= Beginning of Section =

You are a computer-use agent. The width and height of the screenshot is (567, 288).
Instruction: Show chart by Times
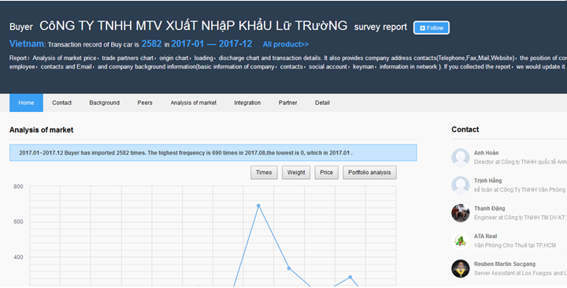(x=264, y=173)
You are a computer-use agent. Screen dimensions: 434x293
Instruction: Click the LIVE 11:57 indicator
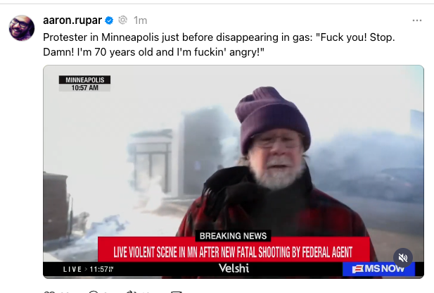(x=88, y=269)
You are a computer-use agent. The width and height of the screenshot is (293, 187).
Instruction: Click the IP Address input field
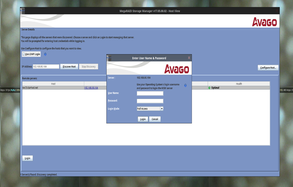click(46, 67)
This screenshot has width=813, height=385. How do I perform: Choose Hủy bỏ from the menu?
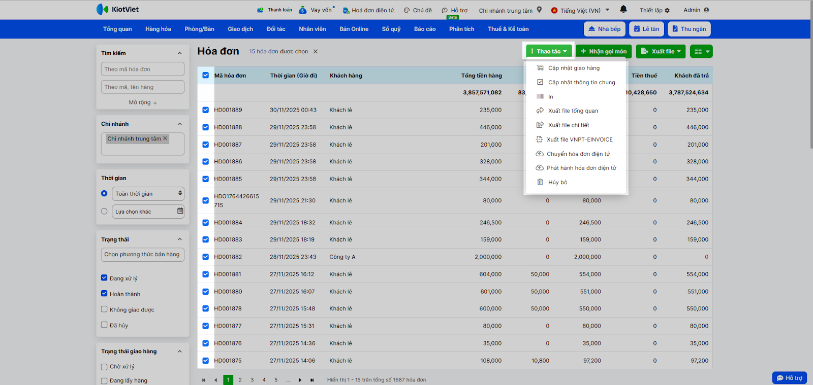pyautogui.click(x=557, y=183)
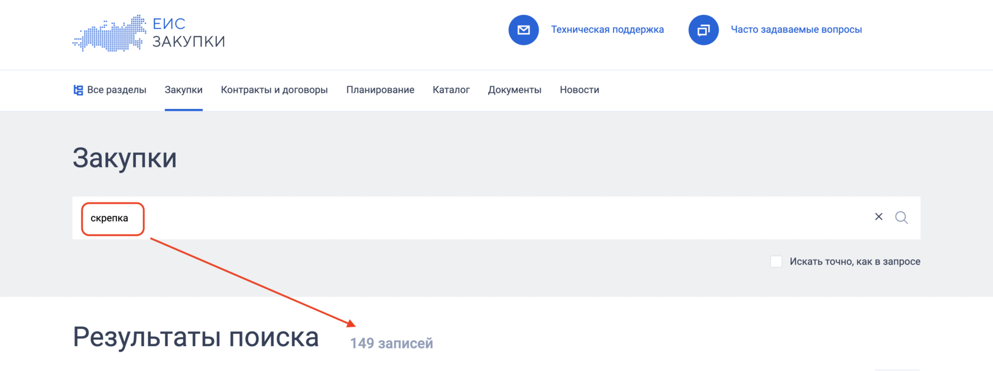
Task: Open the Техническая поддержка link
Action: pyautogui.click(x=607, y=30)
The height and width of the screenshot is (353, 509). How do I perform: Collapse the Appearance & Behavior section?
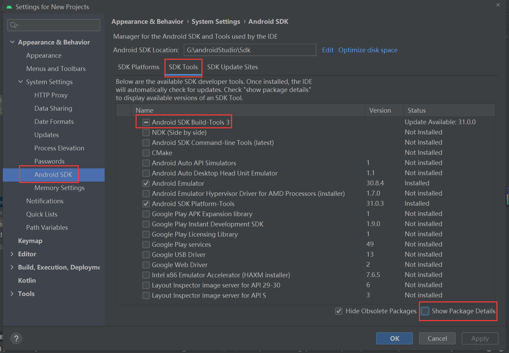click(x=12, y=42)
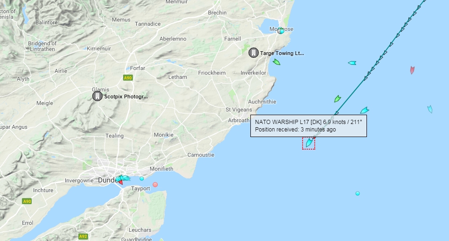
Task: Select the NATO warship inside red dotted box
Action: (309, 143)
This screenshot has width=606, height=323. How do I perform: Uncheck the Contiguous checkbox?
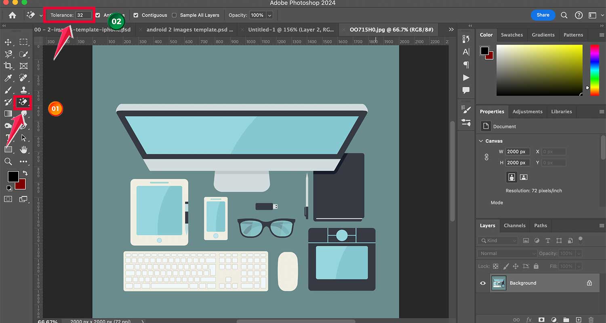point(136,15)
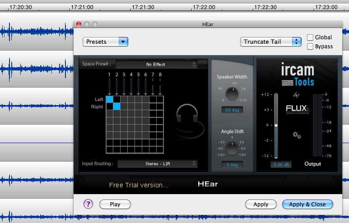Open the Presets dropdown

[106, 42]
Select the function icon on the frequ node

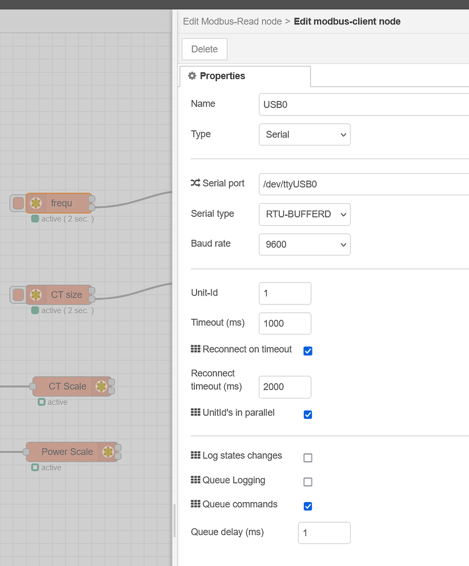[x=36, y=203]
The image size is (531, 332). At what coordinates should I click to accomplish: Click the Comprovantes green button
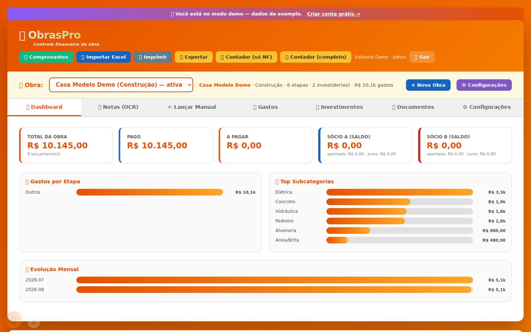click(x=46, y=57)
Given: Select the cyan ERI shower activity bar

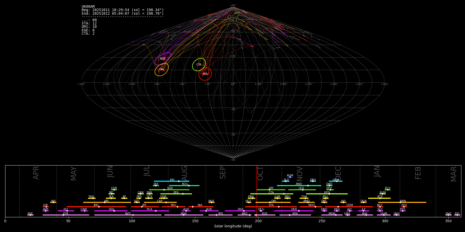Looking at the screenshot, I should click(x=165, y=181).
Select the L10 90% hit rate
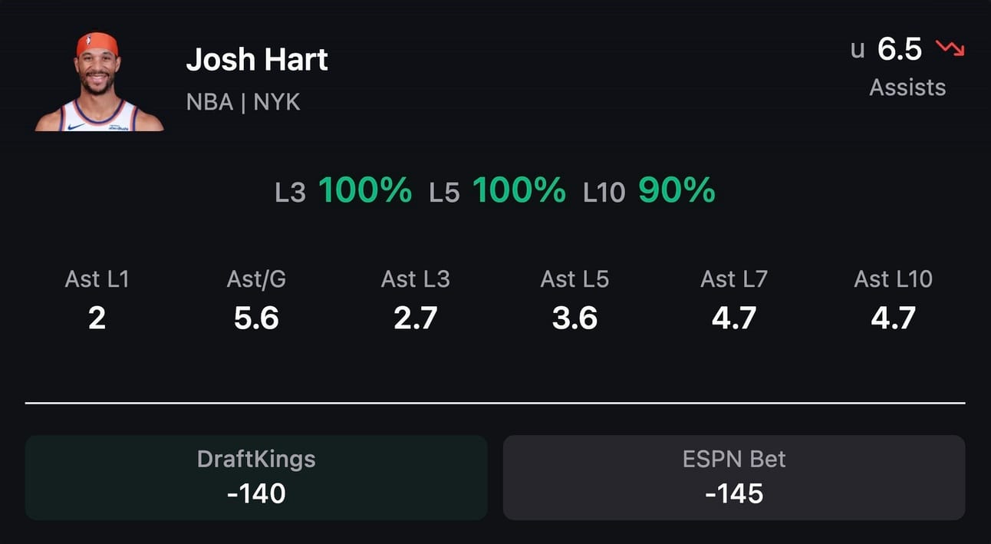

= End of Section =

» **TASK OBJECTIVE**: Only the text of the entries above, transcribed exactly, should be given; leave out pictures.

» **ANSWER BOX**:
You are a computer-use agent. The width and height of the screenshot is (567, 288).
Instruction: Show chart by Times
(x=264, y=173)
You are a computer-use agent. Screen dimensions: 434x293
Instruction: Click the LIVE 11:57 indicator
(x=88, y=269)
You are a computer-use agent. The width and height of the screenshot is (293, 187).
Instruction: Click the IP Address input field
click(46, 67)
This screenshot has width=813, height=385. How do I perform: Choose Hủy bỏ from the menu?
pyautogui.click(x=557, y=183)
Task: Open the Техническая поддержка link
Action: pyautogui.click(x=607, y=30)
The height and width of the screenshot is (353, 509). How do I perform: Collapse the Appearance & Behavior section?
click(x=12, y=42)
Task: Select the NATO warship inside red dotted box
Action: (309, 143)
This screenshot has width=606, height=323. How do I perform: Uncheck the Contiguous checkbox?
point(136,15)
Open the Presets dropdown

[106, 42]
Select the function icon on the frequ node

[x=36, y=203]
The image size is (531, 332). At what coordinates should I click to accomplish: Click the Comprovantes green button
click(x=46, y=57)
Given: Select the cyan ERI shower activity bar

Looking at the screenshot, I should click(x=165, y=181).
Select the L10 90% hit rate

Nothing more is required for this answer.